▶ _THE PROBLEM_
Only one stretch of the records below is wanted: the lines from the one holding "The width and" through the one holding "You are a GUI". Return it exactly, both ends included.
--------------------
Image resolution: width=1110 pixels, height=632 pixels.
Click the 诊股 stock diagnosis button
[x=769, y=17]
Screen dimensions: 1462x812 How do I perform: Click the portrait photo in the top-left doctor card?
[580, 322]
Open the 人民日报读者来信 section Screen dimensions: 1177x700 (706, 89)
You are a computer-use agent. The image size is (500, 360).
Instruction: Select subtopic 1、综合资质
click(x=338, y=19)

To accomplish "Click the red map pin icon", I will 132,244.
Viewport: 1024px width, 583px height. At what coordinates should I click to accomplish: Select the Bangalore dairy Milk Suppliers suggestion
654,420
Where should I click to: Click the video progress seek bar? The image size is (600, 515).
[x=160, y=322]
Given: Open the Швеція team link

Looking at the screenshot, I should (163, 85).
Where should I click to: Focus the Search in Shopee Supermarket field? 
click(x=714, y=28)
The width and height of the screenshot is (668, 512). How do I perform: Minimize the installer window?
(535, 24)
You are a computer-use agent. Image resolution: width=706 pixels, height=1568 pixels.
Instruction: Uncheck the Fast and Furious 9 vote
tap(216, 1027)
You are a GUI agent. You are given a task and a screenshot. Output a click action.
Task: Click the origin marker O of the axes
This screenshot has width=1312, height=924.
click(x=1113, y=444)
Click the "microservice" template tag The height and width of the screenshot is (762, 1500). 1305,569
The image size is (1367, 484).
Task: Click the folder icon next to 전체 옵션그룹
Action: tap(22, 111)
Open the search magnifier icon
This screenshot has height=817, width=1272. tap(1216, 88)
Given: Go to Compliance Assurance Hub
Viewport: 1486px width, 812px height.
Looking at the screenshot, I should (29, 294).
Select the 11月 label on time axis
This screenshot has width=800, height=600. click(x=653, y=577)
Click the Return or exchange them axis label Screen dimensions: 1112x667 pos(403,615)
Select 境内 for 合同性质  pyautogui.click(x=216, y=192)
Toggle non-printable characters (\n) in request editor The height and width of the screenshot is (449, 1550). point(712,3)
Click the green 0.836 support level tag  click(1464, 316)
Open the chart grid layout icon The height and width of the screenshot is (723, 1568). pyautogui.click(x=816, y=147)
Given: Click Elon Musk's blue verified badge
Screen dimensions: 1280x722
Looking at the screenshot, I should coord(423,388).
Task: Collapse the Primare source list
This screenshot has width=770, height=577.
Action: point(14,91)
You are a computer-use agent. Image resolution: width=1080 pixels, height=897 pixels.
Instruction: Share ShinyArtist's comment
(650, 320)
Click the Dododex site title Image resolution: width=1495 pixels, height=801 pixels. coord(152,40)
--------------------
▶ _THE COMPLETED TASK_
The width and height of the screenshot is (668, 512). How do I perform: Minimize the installer window?
(535, 24)
You are a computer-use agent. Image resolution: width=706 pixels, height=1568 pixels.
Instruction: Uncheck the Fast and Furious 9 vote
tap(216, 1027)
You are a GUI agent. You are given a task and a screenshot. Output a click action.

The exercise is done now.